首先，作者发现，当在小鼠胚胎成纤维细胞中敲除ADAR1以后，经过4-7天的培养，就能在细胞中检测到内源性Z-RNA，并且这些Z-RNA的产生依赖于干扰素信号通路。并且，当直接在ADAR1缺失的细胞中加入重组干扰素蛋白也会强烈地诱导Z-RNA产生。通过运用特异识别左手螺旋核酸的抗体进行免疫功沉淀测序（RIP-seq），作者鉴定出内源性的Z-RNA主要是干扰素刺激基因（ISG）的mRNA。这些Z-RNA包含两大类，分别是：1. 在3端非编码区有正向和反向的short interspersed nuclear elements （SINE）；2. 在3端非编码区富含GA重复序列（GA-type simple repeat）。其中，ADAR1的编辑位点主要集中在由正反向SINE形成的Z-RNA。GA重复序列通过折叠形成类似于哑铃状结构（dumbbell RNA）。通过人工合成dumbbell RNA，也确实观察到在高盐浓度条件下，RNA形成左手螺旋。但是，作者几乎没有发现在GA重复序列 Z-RNA上有ADAR1编辑位点。此外，通过荧光染色发现，即使突变ADAR1的deaminase，也不能完全达到ADAR1敲除所产生的Z-RNA信号强度；而使用蛋白酶进行适当消化以后，Z-RNA的信号就能恢复到如ADAR1敲除一样。因此，作者合理推测：ADAR1除了通过A to I的编辑解除左手螺旋，还可以直接结合在Z-RNA上将其掩盖而不被其他Z-RNA受体（或者抗体）所识别。

识别左手螺旋核酸的另外一个重要蛋白ZBP1可以介导RIPK3-MLKL依赖的程序性坏死（necroptosis）。当细胞中表达完整的程序性坏死通路蛋白（ZBP1，RIPK3以及MKL），同时敲除ADAR1以后，就会引发细胞死亡。这种ADAR1缺失引起的程序性坏死能够被ZBP1敲除或RIPK3抑制剂所恢复。并且，作者通过Duolink PLA技术也证明ZBP1识别并结合了内源性Z-RNA分子，这种结合是依赖于ZBP1自身的Zα结构域。
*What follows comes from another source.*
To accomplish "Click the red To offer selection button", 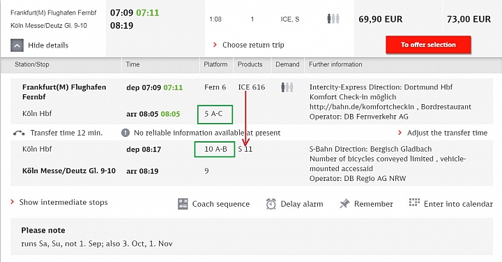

综上所述，ADAR1通过dsRBD结构域防止A-RNA激活受体MDA5/PKR，并导致干扰素产生以及翻译停滞；ADAR1也通过Zα结构域阻止Z-RNA激活ZBP1介导的程序性细胞坏死（图2）。

图2. ADAR1抑制内源性A-RNA和Z-RNA，以防止下游受体被激活。

目前，由于缺乏临床适用的ADAR1抑制剂，如何干扰ADAR1的功能从而解除对Z-RNA的限制是亟待解决的难题。由于左手螺旋RNA（Z-RNA）和左手螺旋DNA（Z-DNA）结构非常相似，而ZBP1又能识别这两种左手螺旋核酸。因而，作者思考能否用Z-DNA来模拟ADAR1缺失所产生的Z-RNA。通过对DNA结合分子，拓扑异构酶抑制剂，重塑染色质结构分子等等进行筛选，作者鉴定出一个小分子化合物CBL0137能够强烈诱导基因组DNA转变为左手螺旋【5】。通过使用识别Z-DNA的抗体进行ChIP-seq分析，作者发现，CBL037所诱导的Z-DNA主要是位于基因间的long interspersed nuclear elements（LINE）。其中绝大部分是L1Md A 和L1Md T的5端非编码区序列。这些DNA序列富含GC（Z-prone DNA），本身具备形成左手螺旋的潜力。与Z-RNA类似，CBL0137所诱导形成的Z-DNA也能激活ZBP1依赖的细胞程序性坏死。并且，经过比对分析，作者发现，大部分由ZBP1共沉淀的DNA确实是Z-DNA抗体所结合的序列，这些DNA序列高度重合于L1Md A 和L1Md T的5端非编码区。综上所述，作者得出结论，小分子化合物CBL0137滲入基因组DNA，将LINE-1（L1Md A 和L1Md T）5端非编码区的Z-prone DNA转变成左手螺旋从而在细胞核里激活ZBP1依赖的程序性坏死（图3）。